Record extracts
Content starts

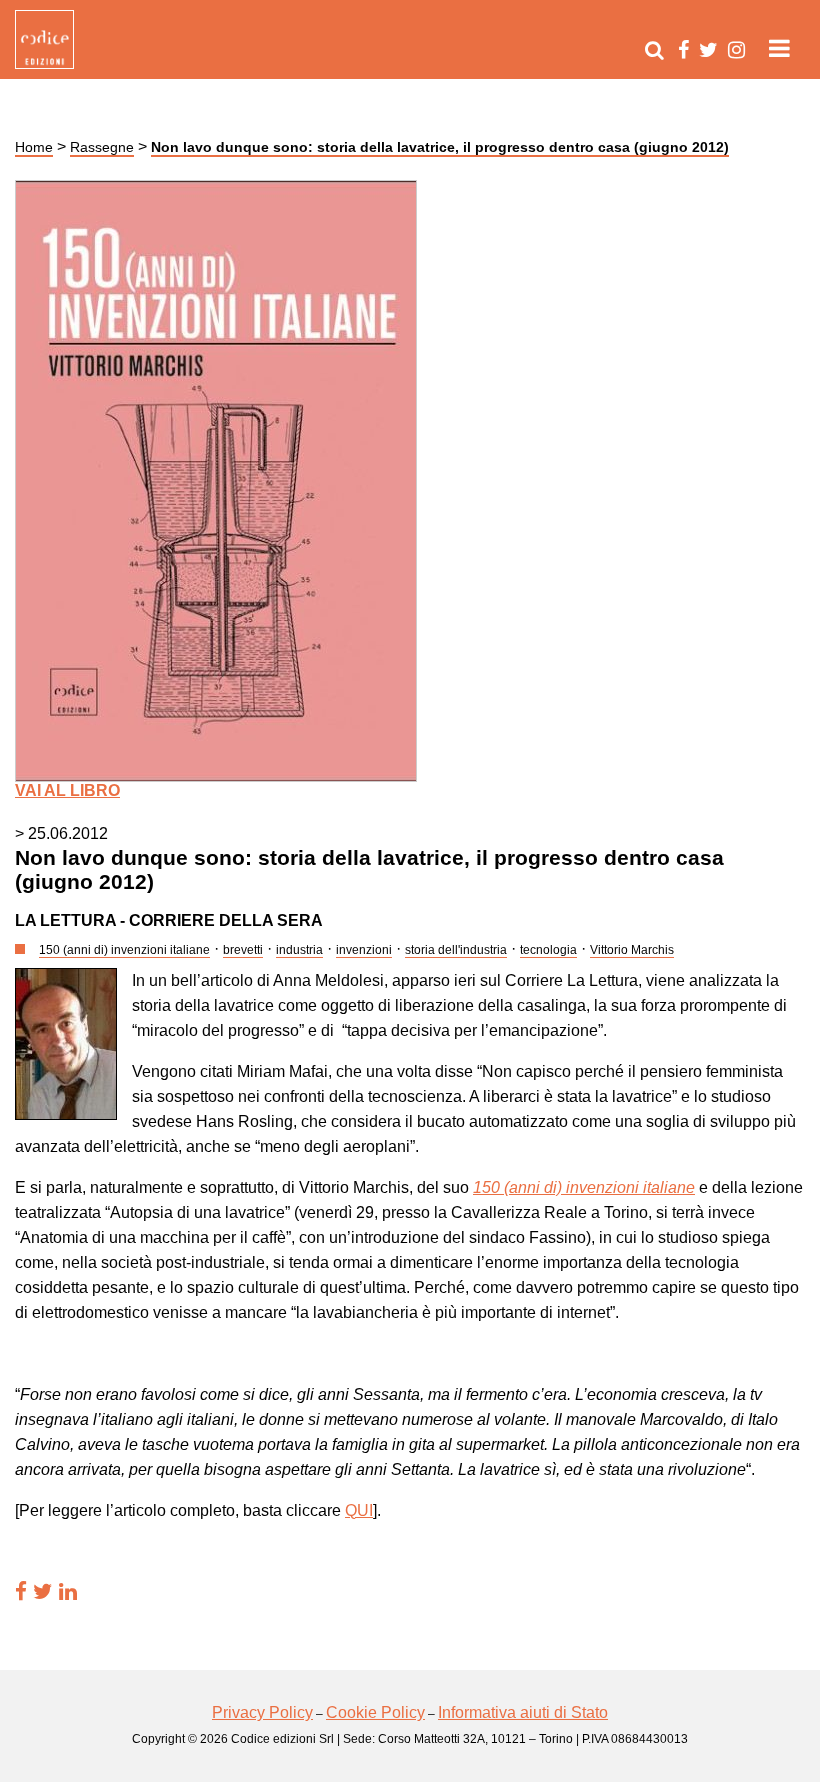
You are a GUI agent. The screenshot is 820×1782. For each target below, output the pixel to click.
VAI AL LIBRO (67, 790)
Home (34, 147)
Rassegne (102, 147)
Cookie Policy (375, 1712)
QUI (359, 1510)
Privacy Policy (262, 1712)
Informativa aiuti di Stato (523, 1712)
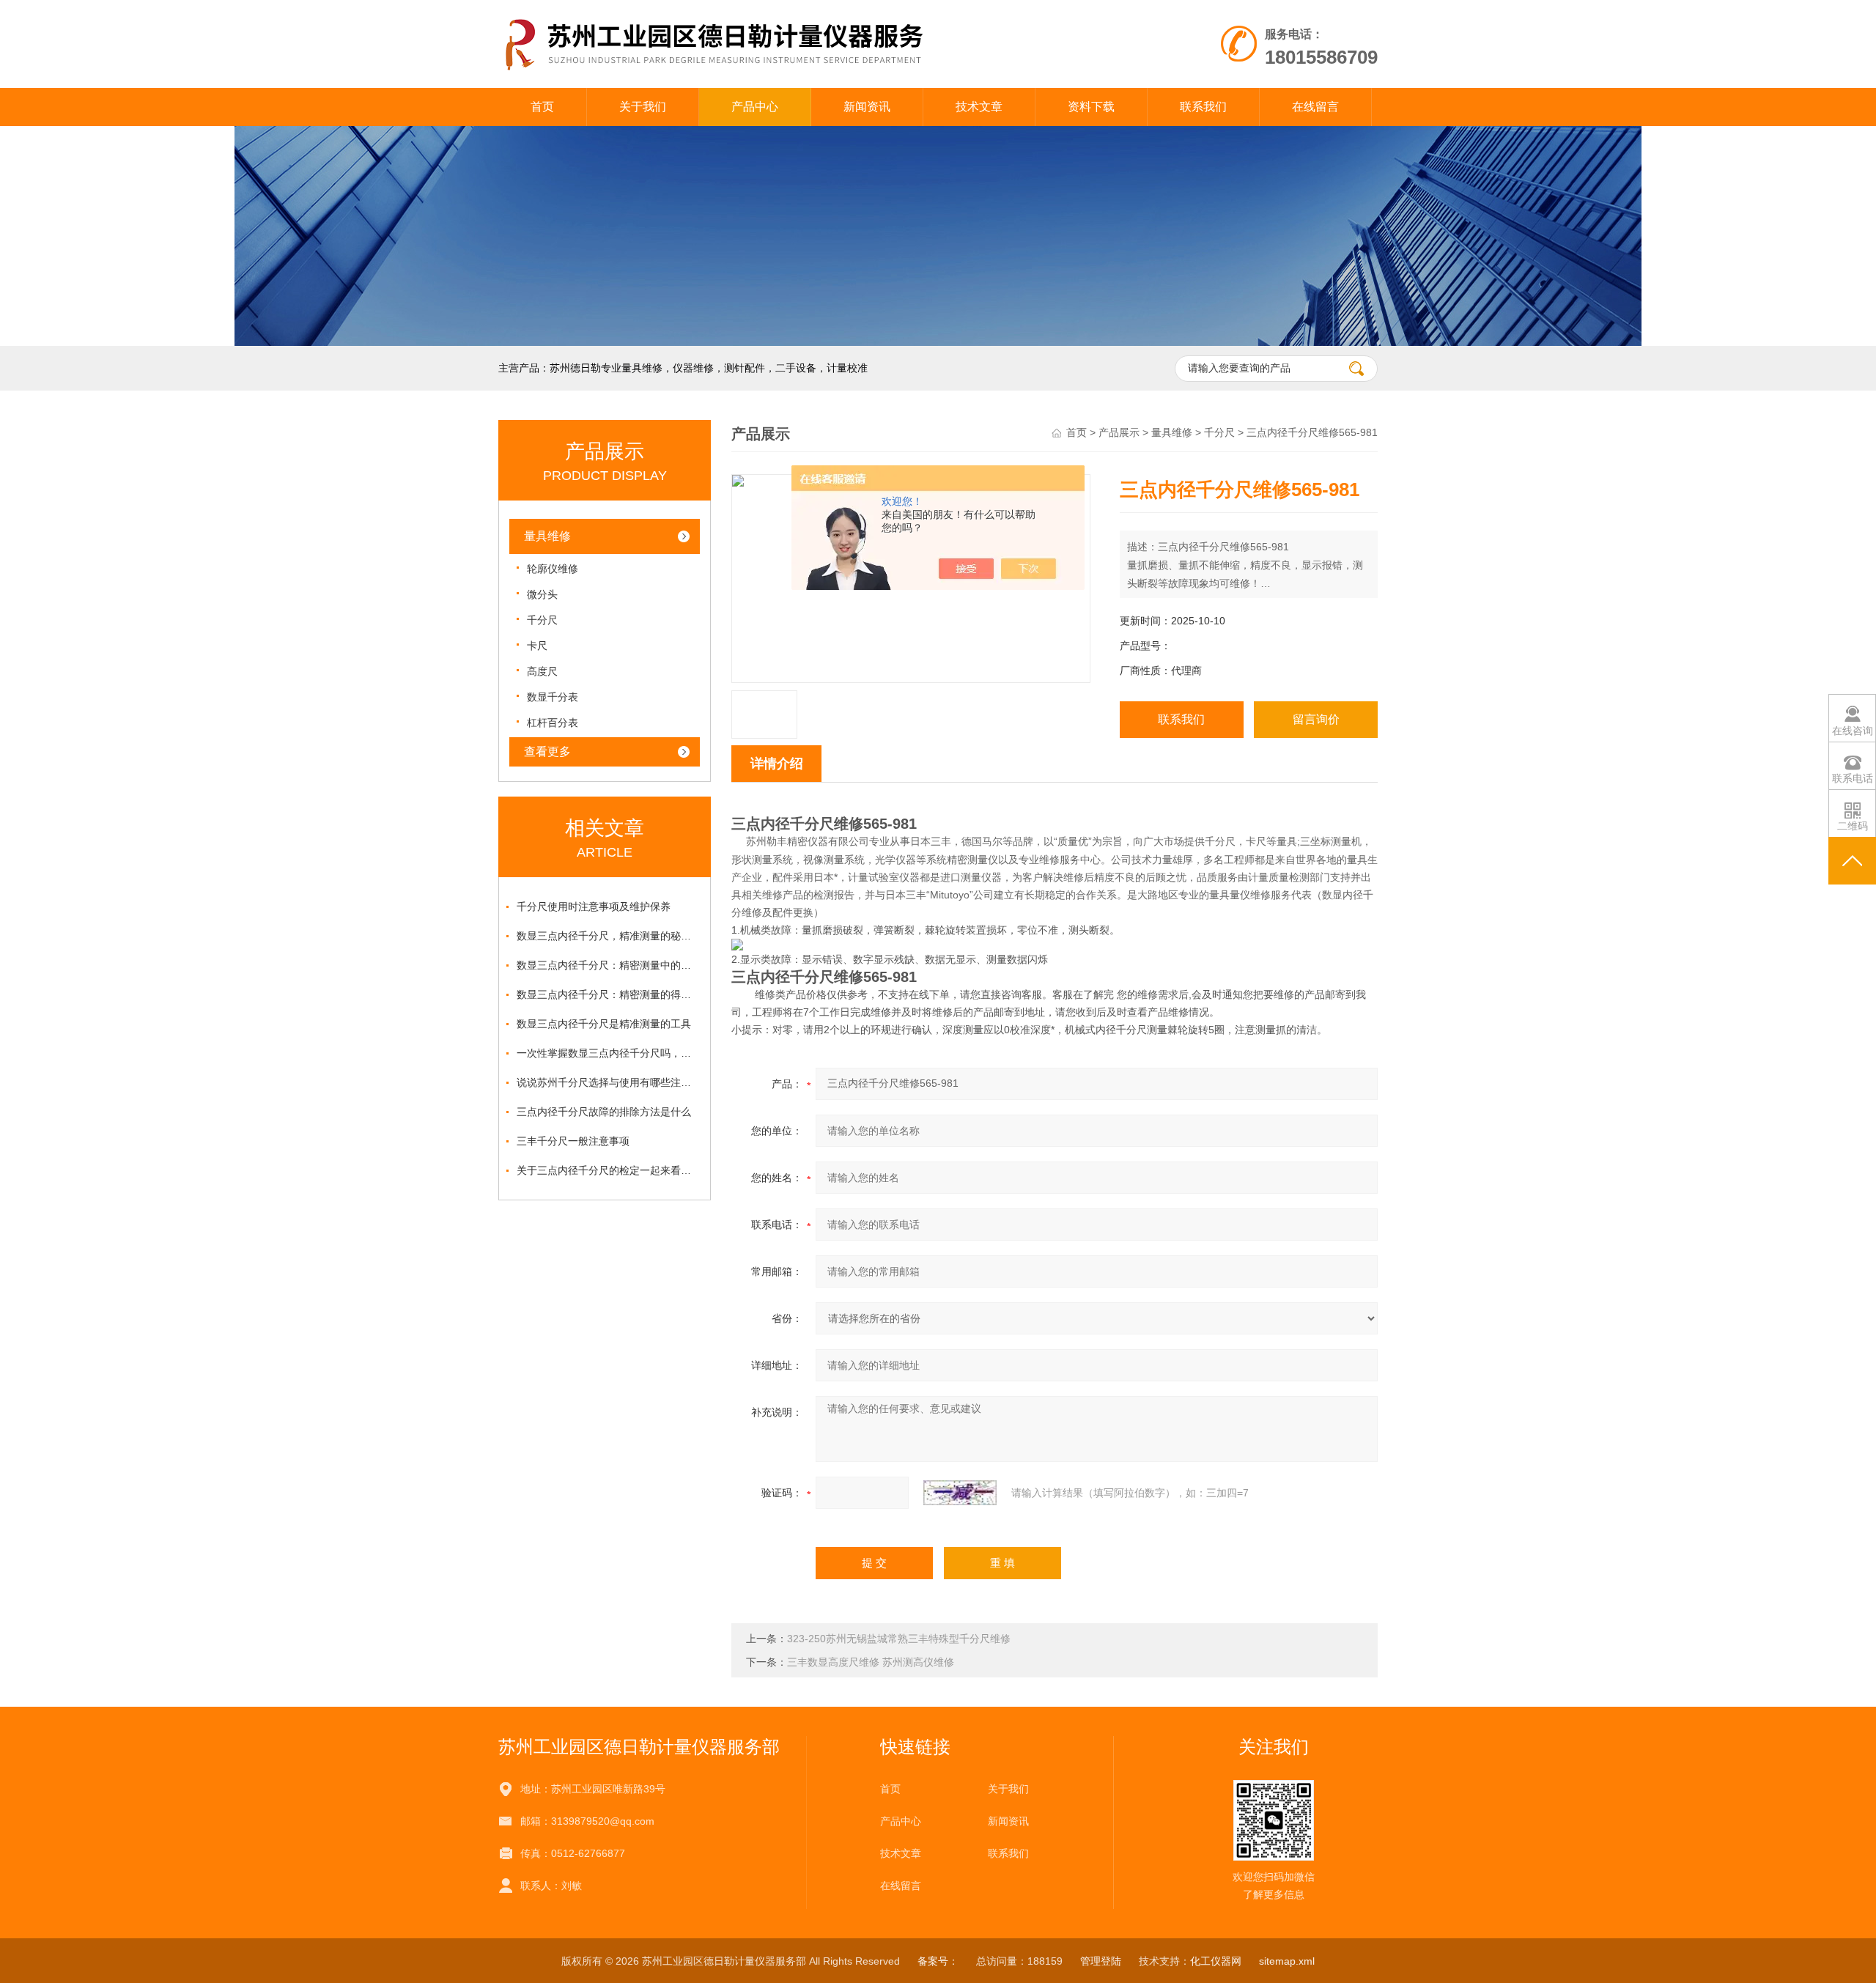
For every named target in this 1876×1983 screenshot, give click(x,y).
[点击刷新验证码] (960, 1492)
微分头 (542, 594)
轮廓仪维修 (552, 569)
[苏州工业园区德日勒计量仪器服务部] (768, 15)
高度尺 (542, 671)
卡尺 (537, 645)
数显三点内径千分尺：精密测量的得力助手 (608, 994)
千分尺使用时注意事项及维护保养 (594, 906)
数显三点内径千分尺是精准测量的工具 (604, 1024)
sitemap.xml (1287, 1961)
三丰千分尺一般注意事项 (573, 1141)
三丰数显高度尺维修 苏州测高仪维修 (870, 1662)
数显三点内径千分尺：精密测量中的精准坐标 (608, 965)
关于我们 (642, 106)
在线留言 (1315, 106)
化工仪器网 (1215, 1961)
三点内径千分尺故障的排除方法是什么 (604, 1112)
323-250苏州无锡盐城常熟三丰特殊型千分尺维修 (899, 1638)
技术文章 (979, 106)
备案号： (938, 1961)
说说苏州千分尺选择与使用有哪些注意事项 (608, 1082)
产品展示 (1119, 432)
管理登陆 (1100, 1961)
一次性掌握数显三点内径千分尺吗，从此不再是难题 (608, 1053)
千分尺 (542, 620)
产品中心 (754, 106)
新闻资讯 (866, 106)
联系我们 (1203, 106)
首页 (542, 106)
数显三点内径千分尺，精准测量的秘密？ (608, 936)
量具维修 (547, 536)
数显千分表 (552, 697)
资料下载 (1091, 106)
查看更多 (547, 751)
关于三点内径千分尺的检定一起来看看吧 (608, 1170)
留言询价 (1316, 719)
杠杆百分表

Content ends

Task objective
The records above must be repeated exactly, minus their pictures.

Answer to the problem
You are a GUI agent. The screenshot is 820×1782. For each target below, output the pixel to click.
VAI AL LIBRO (67, 790)
Home (34, 147)
Rassegne (102, 147)
Cookie Policy (375, 1712)
QUI (359, 1510)
Privacy Policy (262, 1712)
Informativa aiuti di Stato (523, 1712)
For every named target in this 1876×1983 screenshot, give click(x,y).
[点击刷新验证码] (960, 1492)
微分头 (542, 594)
轮廓仪维修 (552, 569)
[苏州工业园区德日勒计量仪器服务部] (768, 15)
高度尺 (542, 671)
卡尺 (537, 645)
数显三点内径千分尺：精密测量的得力助手 (608, 994)
千分尺使用时注意事项及维护保养 (594, 906)
数显三点内径千分尺是精准测量的工具 (604, 1024)
sitemap.xml (1287, 1961)
三丰千分尺一般注意事项 (573, 1141)
三丰数显高度尺维修 苏州测高仪维修 (870, 1662)
数显三点内径千分尺：精密测量中的精准坐标 (608, 965)
关于我们 (642, 106)
在线留言 (1315, 106)
化工仪器网 (1215, 1961)
三点内径千分尺故障的排除方法是什么 (604, 1112)
323-250苏州无锡盐城常熟三丰特殊型千分尺维修 (899, 1638)
技术文章 (979, 106)
备案号： (938, 1961)
说说苏州千分尺选择与使用有哪些注意事项 (608, 1082)
产品展示 (1119, 432)
管理登陆 (1100, 1961)
一次性掌握数显三点内径千分尺吗，从此不再是难题 (608, 1053)
千分尺 (542, 620)
产品中心 (754, 106)
新闻资讯 (866, 106)
联系我们 (1203, 106)
首页 (542, 106)
数显三点内径千分尺，精准测量的秘密？ (608, 936)
量具维修 (547, 536)
数显千分表 (552, 697)
资料下载 (1091, 106)
查看更多 (547, 751)
关于三点内径千分尺的检定一起来看看吧 (608, 1170)
留言询价 (1316, 719)
杠杆百分表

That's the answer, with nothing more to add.